◆ **Text**

Third Exemplary Embodiment

A third exemplary embodiment of the present invention will be described with reference to accompanying drawings. In the present exemplary embodiment, after the alarm device is operated, the authentication level is heightened to enhance the security. FIG. 6 is a flowchart of the procedure in accordance with the third exemplary embodiment of the present invention. The authentication apparatus used for vehicle employed if the present exemplary embodiment starts the following processing when an in-vehicle alarm device is operated. The in-vehicle alarm device is operated, for example, when the vibration detecting sensor 21 detects that the parked vehicle is vibrated. The parked vehicle is vibrated and the vibration detecting sensor 21 detects the vibration. When the in-vehicle alarm device 23 outputs an alarming sound by means of the control of the alarm control ECU 22, the following processes start. If the alarm is not cancelled by the operation of the vehicle key 1 or the like within a given period of time after the alarming sound output (step S51/NO), the authentication processing ECU 7 lowers the false acceptance rate (FAR) and sets the authentication level to high (step S52). If there is no vehicle key operation, it can be imagined that a third party other than the owner of the vehicle is forcibly breaking a door open. If this happens, it is possible to avoid the risk of a theft by lowering the false acceptance rate (FAR) and setting the authentication level high. If a given period of time has passed since the authentication level was set to high (step S53/YES), it is determined that the risk of the theft conducted by a third party was successfully prevented. Then, the authentication level is set back to the standard level (step S54) and processing ends. If the alarm is cancelled within a given period of time (step S51/YES), processing ends. If a given period of time has not passed since the authentication level was set (step S53/NO), processing goes back to step S53.

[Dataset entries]

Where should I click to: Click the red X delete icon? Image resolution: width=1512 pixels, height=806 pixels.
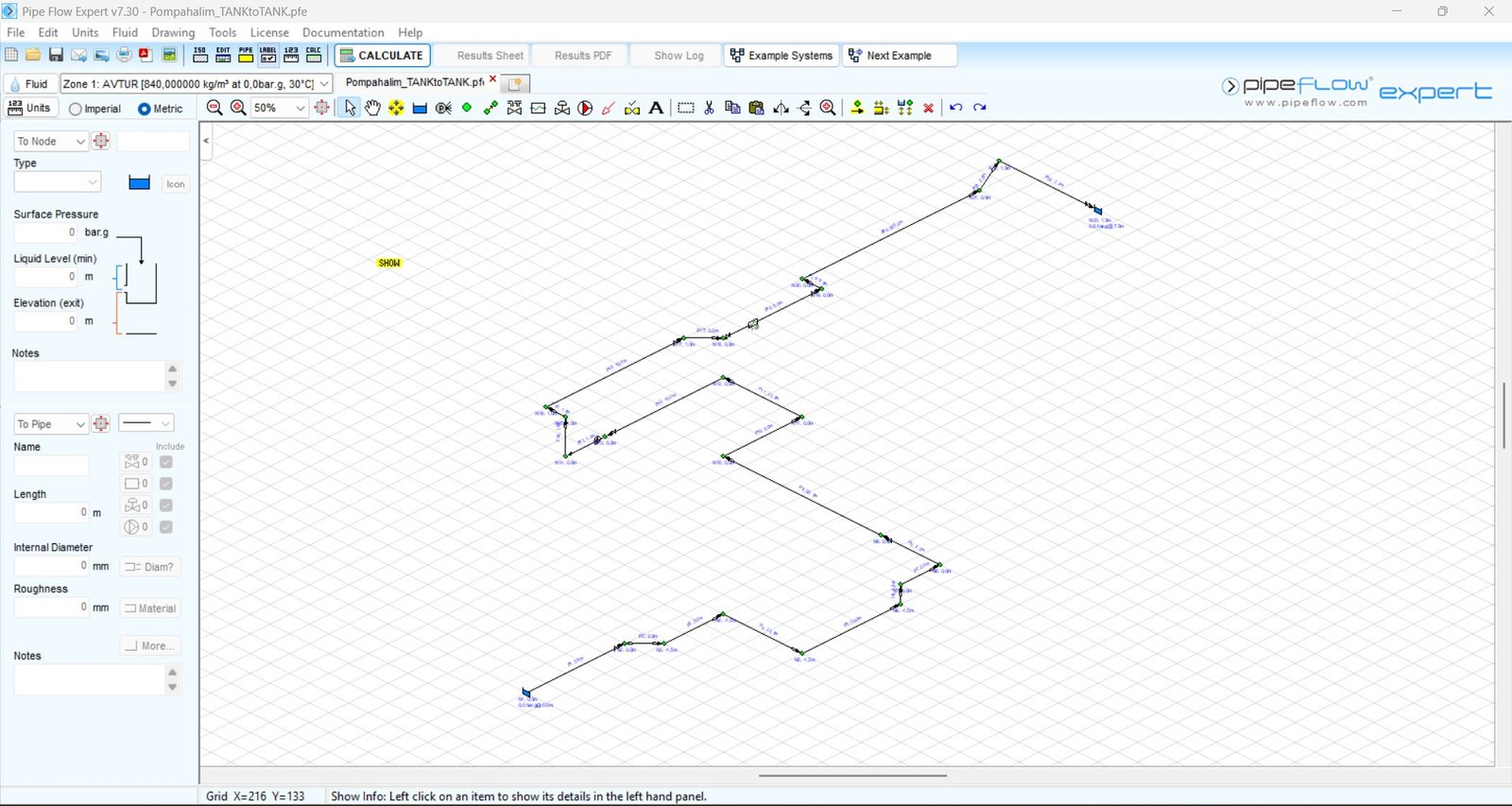(928, 108)
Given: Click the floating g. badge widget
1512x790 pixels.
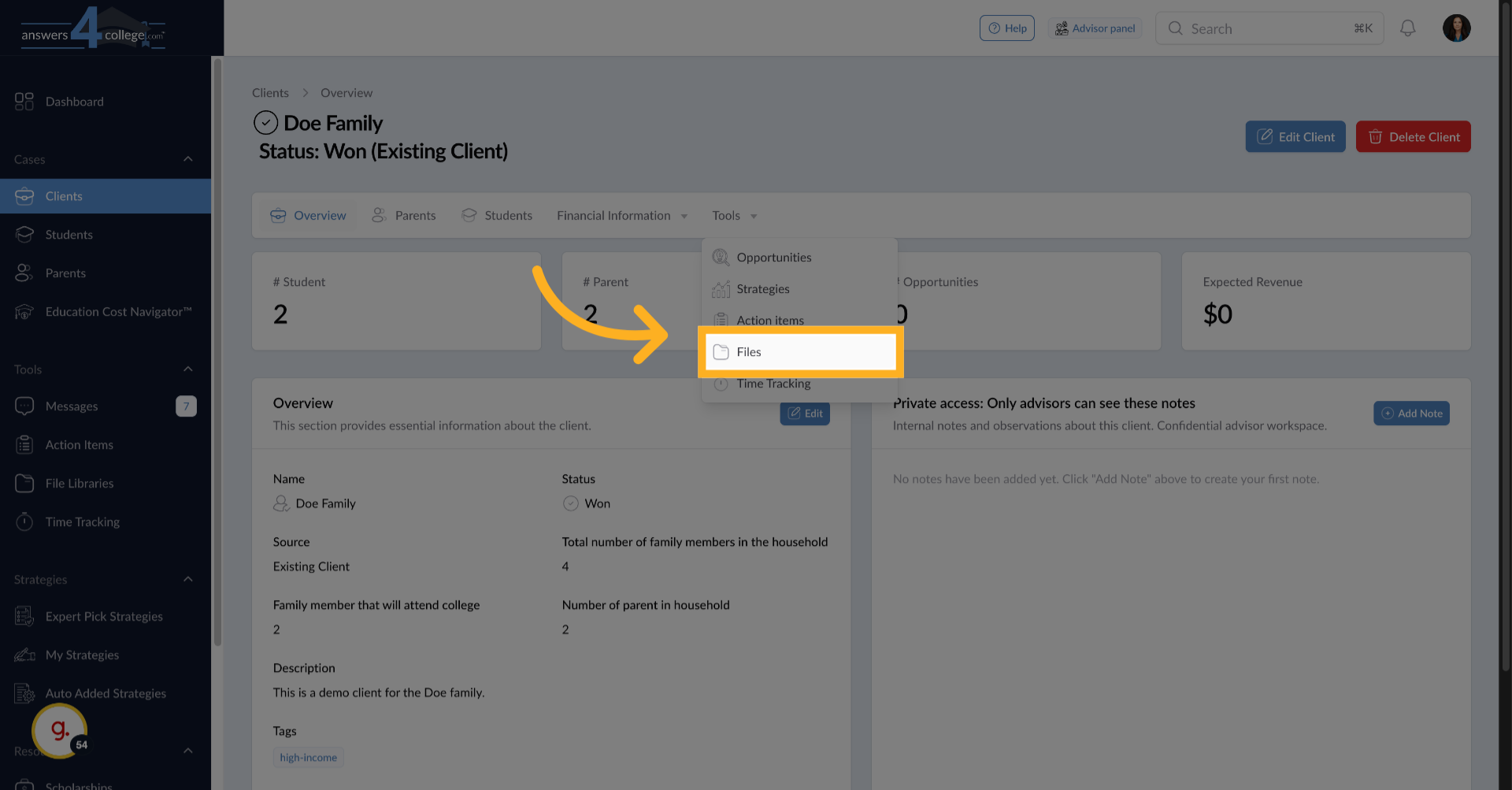Looking at the screenshot, I should tap(60, 731).
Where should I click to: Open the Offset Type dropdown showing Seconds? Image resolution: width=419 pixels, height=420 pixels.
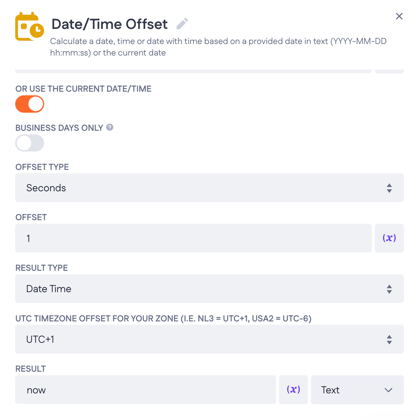pos(209,188)
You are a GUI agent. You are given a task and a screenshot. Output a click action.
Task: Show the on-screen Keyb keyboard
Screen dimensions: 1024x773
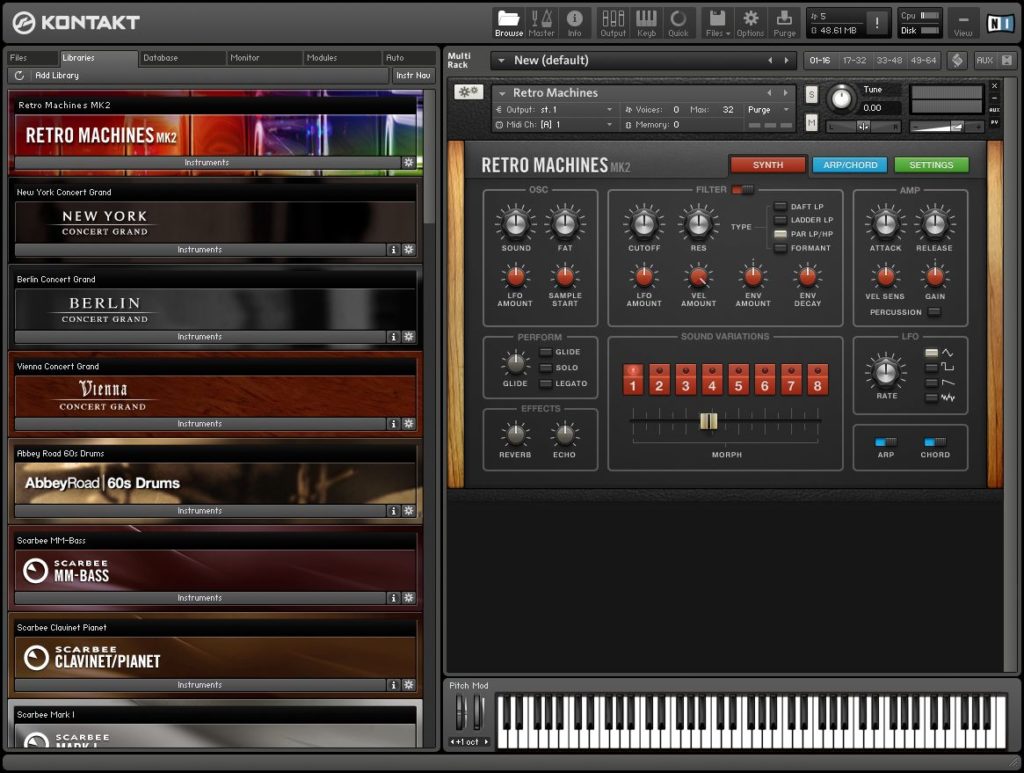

◆ **Exercise requirements**
1. According to the vehicle authentication text, what does the authentication processing ECU do at step S52?
2. Please carry the vehicle authentication text further, starting after its last sentence.

◆ **Answers in order**
1. It lowers the false acceptance rate (FAR) and sets the authentication level to high.

2.
Fourth Exemplary Embodiment

A fourth exemplary embodiment of the present invention will be described with reference to accompanying drawings. In the present exemplary embodiment, the authentication level is set to low for an easy authentication within a given period of time after the passenger gets out of the vehicle Immediately after the passenger gets out of the vehicle, in most cases, the passenger returns to the vehicle and gets on the vehicle again within a short period of time, for example, if the passenger forgets something in the vehicle or after the passenger finishes some simple errands. Accordingly, the authentication level is set to low so as to shorten the time for authentication. FIG. 7 is a flowchart of the procedure in accordance with the fourth exemplary embodiment of the present invention. The in-vehicle authentication apparatus employed in the present exemplary embodiment implements the following processes when a passenger is getting out of a vehicle, for example, the vehicle stops and the door thereof is unlocked. When the IG detecting circuit 13 detects that the ignition key turns off (step S61/YES) and the get-in and get-out detecting circuit 15 detects that the door is locked (step S62/YES), it is determined that the passenger gets out of the vehicle. The engine ECU 17 determines that the passenger gets out of the vehicle, and outputs a given signal to the authentication processing ECU 7 to notify thereto.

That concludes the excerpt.